The Central Bank predicted the inflation to continue to be at single digit levels in 2012, notwithstanding the recent adjustments to domestic energy prices and the debt to GDP ratio to improve to below 79 per cent in 2011, the lowest after 1981.
The Bank explained that it decided earlier this month to intervene in the foreign exchange market only to partially settle oil bills and the policy change depreciated the rupee 5.1 percent since February 9.
However, the Central Bank expects the depreciation of the rupee to have a contractionary effect on imports, while encouraging foreign fund inflows.
Foreign investments in government securities have already increased, with a net inflow of US$ 216 million during the period 9-29 February 2012, the Bank noted.

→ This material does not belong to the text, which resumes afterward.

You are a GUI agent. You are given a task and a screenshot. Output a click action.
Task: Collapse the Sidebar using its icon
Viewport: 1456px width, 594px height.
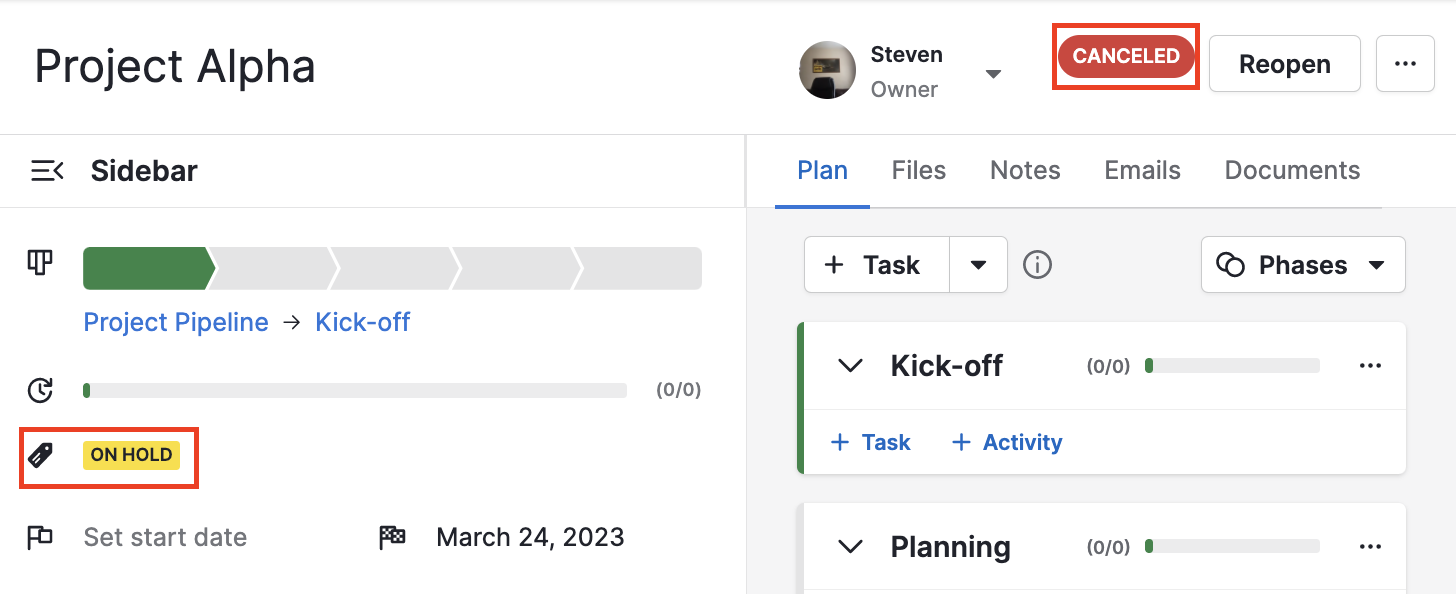47,170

The Bank also expects the country's reserves, which is at US$ 57 billion now, to improve further during the year with the policy change.
Meanwhile, the IMF-SBA programme is progressing with plans of completing the 7th review towards the end of March 2012, the Bank revealed.
Explaining its decision to increase policy interest rates on February 3for the first time since 2007 and limiting the credit growth of commercial banks, the Central Bank said the deceleration in credit expansion will reduce the expenditure on imports and thereby reduce the trade deficit.
The increases in fuel prices and electricity tariffs are expected to improve the financial viability of the state-owned Ceylon Petroleum Corporation (CPC) and the Ceylon Electricity Board (CEB) helping the government to consolidate its fiscal position further.
With ongoing fiscal consolidation, the budget deficit in 2011 is estimated to be around 6.9 per cent of GDP, and is expected to decline further to 6.2 per cent in 2012.
The Central Bank pointed out that the government and the Central Bank have taken necessary measures to strengthen Sri Lanka's performance on the fiscal front, the monetary front and the external front.